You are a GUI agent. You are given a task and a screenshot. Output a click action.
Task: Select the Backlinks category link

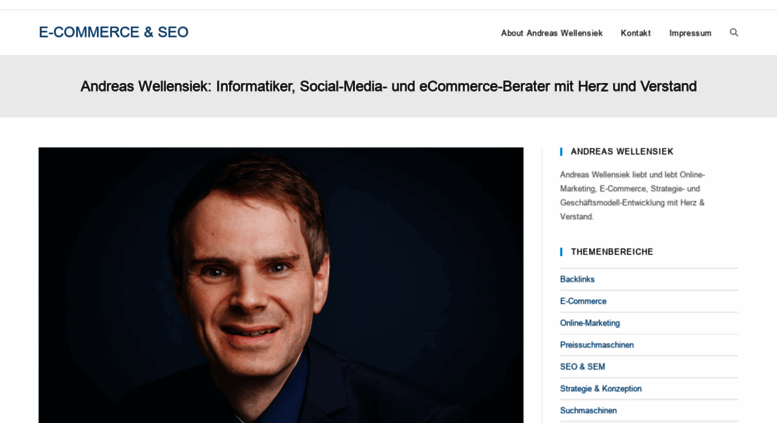(x=577, y=279)
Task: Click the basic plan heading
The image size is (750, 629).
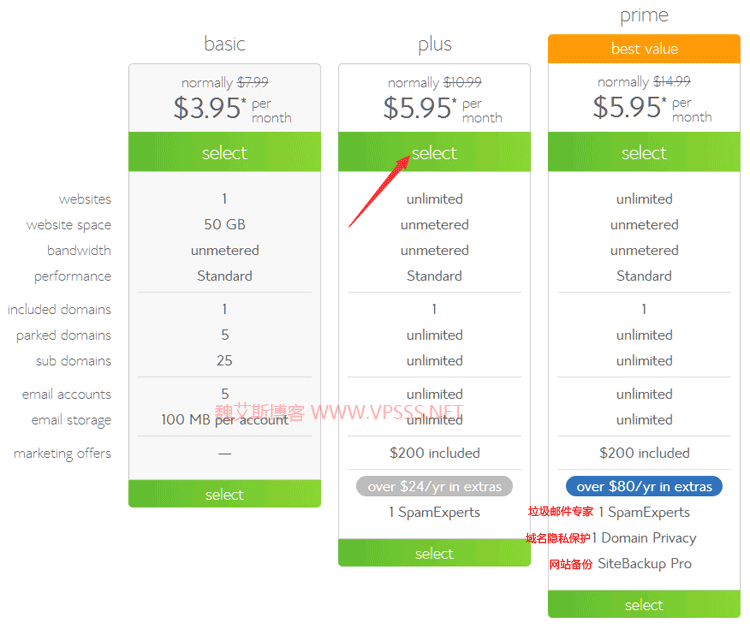Action: 224,44
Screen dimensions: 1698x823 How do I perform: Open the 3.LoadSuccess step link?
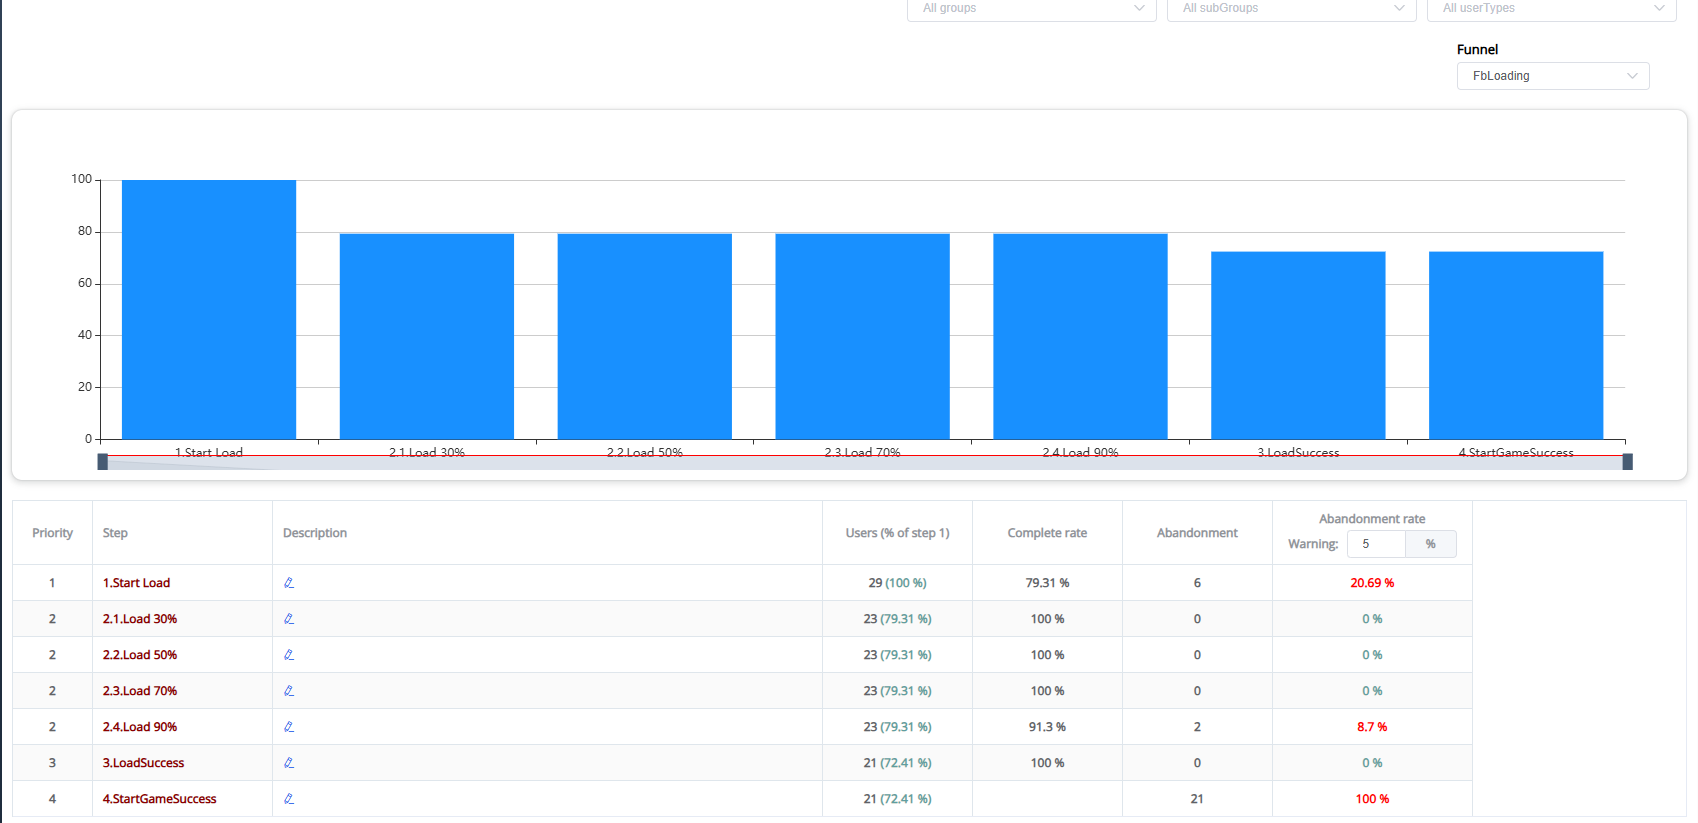click(x=143, y=763)
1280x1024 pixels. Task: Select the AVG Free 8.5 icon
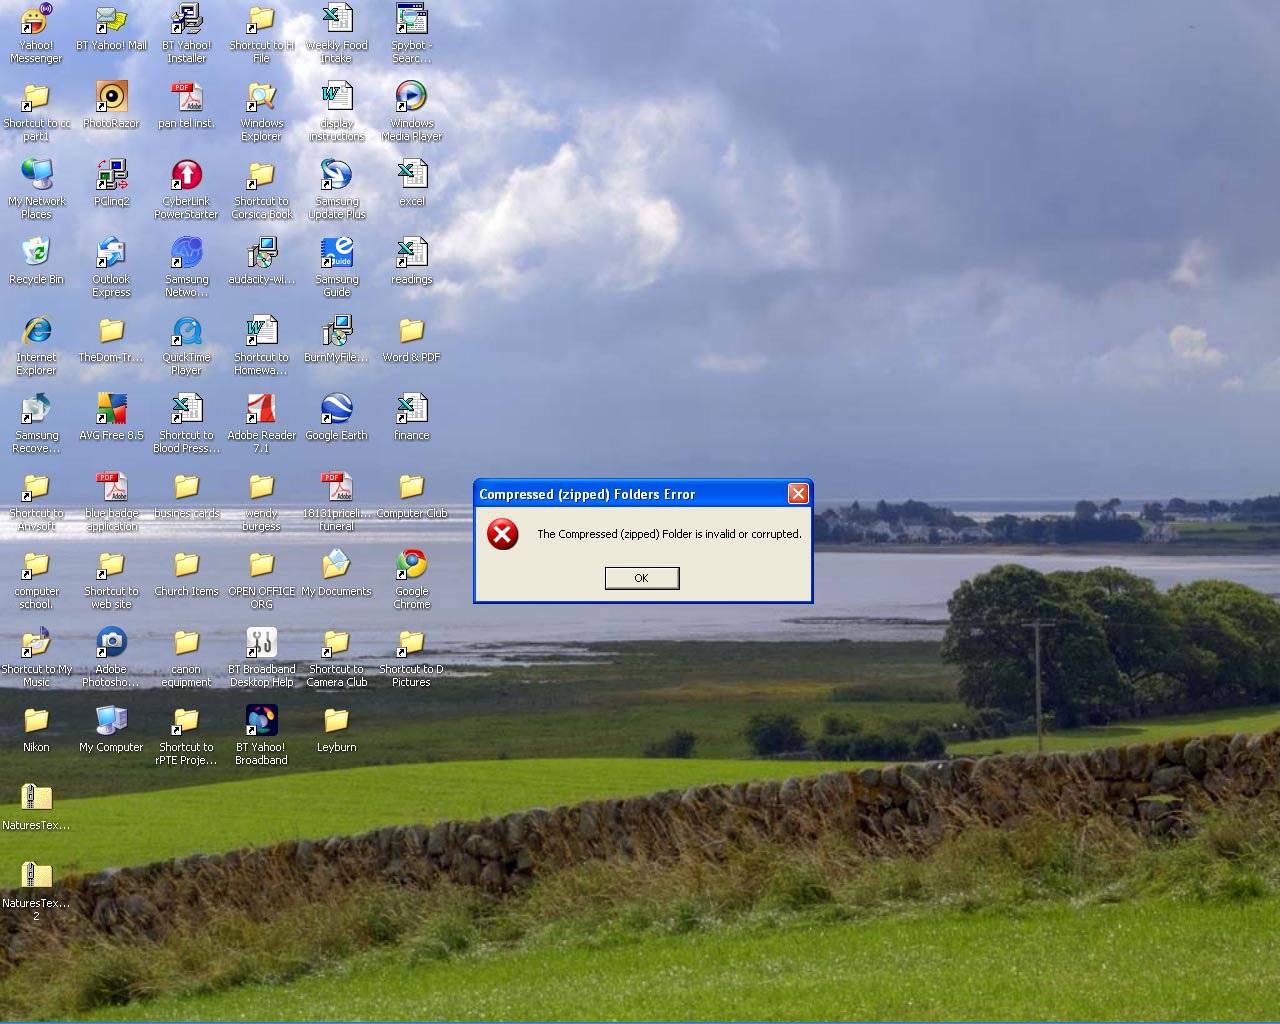111,410
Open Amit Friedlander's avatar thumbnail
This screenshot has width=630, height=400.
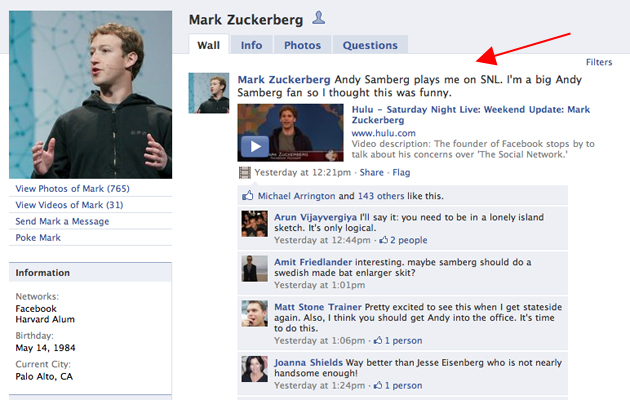254,268
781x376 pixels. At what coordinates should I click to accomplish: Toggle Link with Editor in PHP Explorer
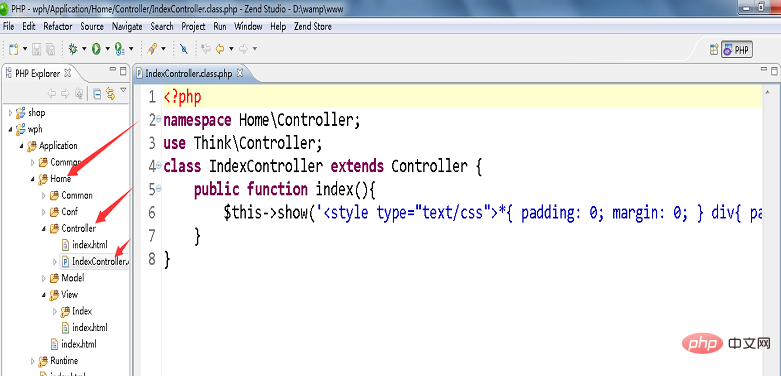click(111, 93)
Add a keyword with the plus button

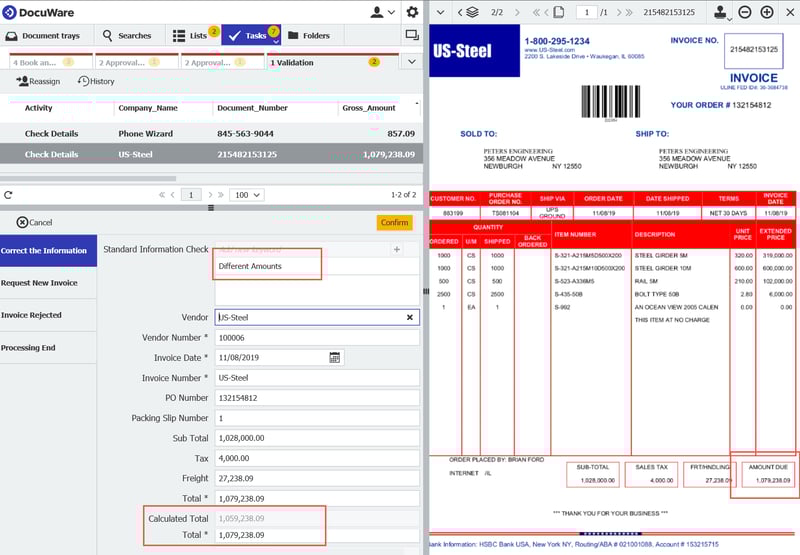tap(397, 249)
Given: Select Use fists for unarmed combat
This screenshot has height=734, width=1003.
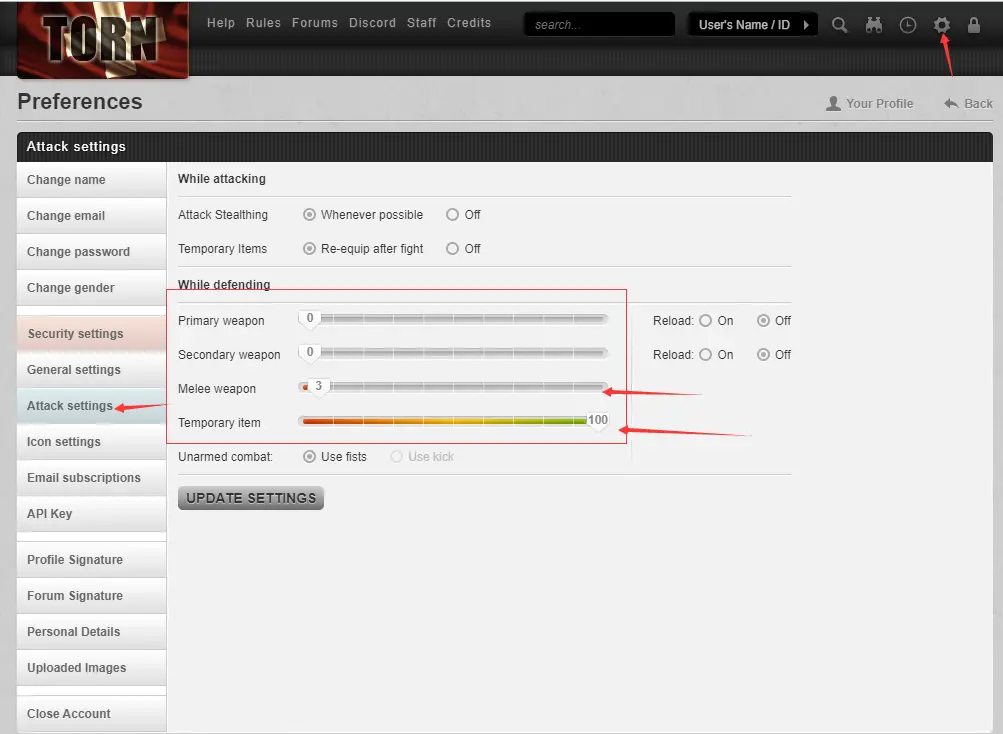Looking at the screenshot, I should click(310, 457).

▬▬▬▬▬▬▬▬▬▬

• _Task instructions_
Provide a precise transcription of the listing, excluding each picture.

• _Written response_
You are a GUI agent. You are given a task and a screenshot. Output a click action.
Task: Select the Backlinks category link

(x=577, y=279)
Task: Click the basic plan heading
The image size is (750, 629).
Action: 224,44
Screen dimensions: 1698x823 How do I perform: Open the 3.LoadSuccess step link?
click(x=143, y=763)
1280x1024 pixels. Task: Select the AVG Free 8.5 icon
111,410
Open Amit Friedlander's avatar thumbnail
This screenshot has width=630, height=400.
254,268
781x376 pixels. At what coordinates should I click to accomplish: Toggle Link with Editor in PHP Explorer
click(111, 93)
Add a keyword with the plus button

tap(397, 249)
Given: Select Use fists for unarmed combat
This screenshot has height=734, width=1003.
Looking at the screenshot, I should click(310, 457).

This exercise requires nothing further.